Introduction.. 1.. 2.. 3.. 4.. 5.. 6.. 7.. 8.. 9.. 10.. 11..

But at the same time there are poetic overtones in what they say - or am I just adding that myself?

DH: I'd be very pleased if there were. I suppose it would reside more in the rhythms of speech, and this is a thing which is necessarily present in radio; the rhythms of speech are such that they will carry the listener along the pattern of sound which unconsciously is agreeable to the ear, and i would throw out lines which spoil the rhythm. We would very often succeed in getting the lines spoken to preserve the rhythm, and therefore to pin the listener to the words. The rhythm is probably as great a part of the meaning as the actual words themselves.

Do you have any favourite amongst your radio plays?

DH: Yes, I think I'm very fond of 'A View from the Mountain'; not particularly because of the text but because of the way that it was done; a beautifully performed play, which brought out everything that it had within it, and added a great deal to it.

If I was actually to choose one I preferred above the others then I would choose 'On a Day in Summer in a Garden'.

That's the one where the plants talk....

DH: That's right.

...and then some awful chap comes along with the weed killer..

DH: ... and finishes one of them off ... what with this and the one where the chap gives the man to the pigs, we're giving a very sombre impression.

..there's a pretty macabre side to you, Don ..

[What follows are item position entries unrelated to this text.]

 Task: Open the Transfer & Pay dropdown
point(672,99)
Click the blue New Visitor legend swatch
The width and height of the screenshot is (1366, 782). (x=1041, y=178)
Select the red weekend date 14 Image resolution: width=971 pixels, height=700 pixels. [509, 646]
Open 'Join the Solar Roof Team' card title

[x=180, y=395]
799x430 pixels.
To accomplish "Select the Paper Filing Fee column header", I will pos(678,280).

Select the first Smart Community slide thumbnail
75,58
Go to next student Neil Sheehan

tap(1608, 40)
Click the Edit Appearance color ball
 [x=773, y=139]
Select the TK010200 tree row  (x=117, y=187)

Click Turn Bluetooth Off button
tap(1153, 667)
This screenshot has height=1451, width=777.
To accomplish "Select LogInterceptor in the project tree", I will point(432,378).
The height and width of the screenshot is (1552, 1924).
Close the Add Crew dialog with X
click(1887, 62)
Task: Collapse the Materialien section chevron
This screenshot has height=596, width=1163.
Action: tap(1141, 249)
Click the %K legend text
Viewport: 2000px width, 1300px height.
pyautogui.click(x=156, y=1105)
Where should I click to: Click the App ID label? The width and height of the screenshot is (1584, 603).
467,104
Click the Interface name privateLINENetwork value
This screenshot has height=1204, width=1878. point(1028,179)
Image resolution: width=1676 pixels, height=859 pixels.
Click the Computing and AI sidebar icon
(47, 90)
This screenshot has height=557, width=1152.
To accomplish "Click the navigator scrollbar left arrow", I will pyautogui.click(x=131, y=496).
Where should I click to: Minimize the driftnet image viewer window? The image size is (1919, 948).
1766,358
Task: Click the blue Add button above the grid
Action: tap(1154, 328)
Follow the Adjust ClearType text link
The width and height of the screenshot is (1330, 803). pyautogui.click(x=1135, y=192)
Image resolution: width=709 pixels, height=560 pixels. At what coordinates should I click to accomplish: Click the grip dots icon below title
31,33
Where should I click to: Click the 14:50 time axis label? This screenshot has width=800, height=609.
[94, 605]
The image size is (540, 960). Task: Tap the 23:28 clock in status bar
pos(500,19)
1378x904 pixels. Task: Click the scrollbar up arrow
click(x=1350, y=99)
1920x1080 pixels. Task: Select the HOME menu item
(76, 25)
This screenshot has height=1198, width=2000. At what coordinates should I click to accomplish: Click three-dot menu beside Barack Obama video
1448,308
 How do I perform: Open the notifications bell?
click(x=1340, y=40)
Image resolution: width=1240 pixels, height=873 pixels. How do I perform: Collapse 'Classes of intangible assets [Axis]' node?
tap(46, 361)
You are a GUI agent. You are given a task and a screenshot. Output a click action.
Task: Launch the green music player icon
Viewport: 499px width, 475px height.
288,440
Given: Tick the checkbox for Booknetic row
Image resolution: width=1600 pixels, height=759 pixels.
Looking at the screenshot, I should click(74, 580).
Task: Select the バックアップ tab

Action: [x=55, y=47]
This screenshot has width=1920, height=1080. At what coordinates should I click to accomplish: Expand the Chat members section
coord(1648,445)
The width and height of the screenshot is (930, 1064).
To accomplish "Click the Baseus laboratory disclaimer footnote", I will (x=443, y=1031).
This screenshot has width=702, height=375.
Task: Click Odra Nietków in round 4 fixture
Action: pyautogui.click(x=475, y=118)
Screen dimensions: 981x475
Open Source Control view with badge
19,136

DH: This could only be done on radio. If you tried in any visual form, then you're getting into the 'talking horse' business. The thing is visualised by the listener, who will bear with the fact that these plants have some human characteristics.

      Dick Dock: Grandad, the persons move and the buttercups creep, and we're .... rooted, aren't we?

      Grandad Dock: We are indeed. Steadfast.

      Dick Dock: Why do the persons move?

      Jim Dock: It's to get out of the way of the bullocks.

      Grandad Dock: I've never heard that, Jim.

      Jim Dock: Oh yes, the docks in the field ... the bullocks bogged on them....they did last summer. Flattened them. A right sloppy load.

      Dick Dock: Is that more dangerous than the creeping buttercup?

      Jim Dock: Not really.... merely unpleasant. Dung and dust accumulating, and flies buzzing around.

      Granded Dock: Distasteful more than anything. Distasteful.

      Dick Dock: I was asking about the persons moving.

      Jim Dock: Well, they move so they don't get bogged on by the bullocks.

      Dick Dock: But the bullocks can move too, uncle Jim.

      Jim Dock: Yes.

      Dick Dock: So that if the persons move, the bullocks can also move and bog on them where they've moved to.

      Grandad Dock: That's right, Jim.

      Jim Dock: Perhaps. It doesn't seem to work out like that here in practice.

      Dick Dock: Perhaps that's why he closes the gate.

      Jim Dock: How?

      Dick Dock: So the bullocks can't follow into the house and bog on them there.